__TASK STATEMENT__.
Once you reach the line containing "Clubkledij (582, 2219)", write out that line and every remaining line of the records exactly.

[Collected data entries]
+++

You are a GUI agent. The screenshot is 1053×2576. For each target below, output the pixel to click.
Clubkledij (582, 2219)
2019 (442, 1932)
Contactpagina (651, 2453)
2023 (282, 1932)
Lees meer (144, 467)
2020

+++

__RESULT FOR THIS EXERCISE__.
Clubkledij (582, 2219)
2019 (442, 1932)
Contactpagina (651, 2453)
2023 (282, 1932)
Lees meer (144, 467)
2020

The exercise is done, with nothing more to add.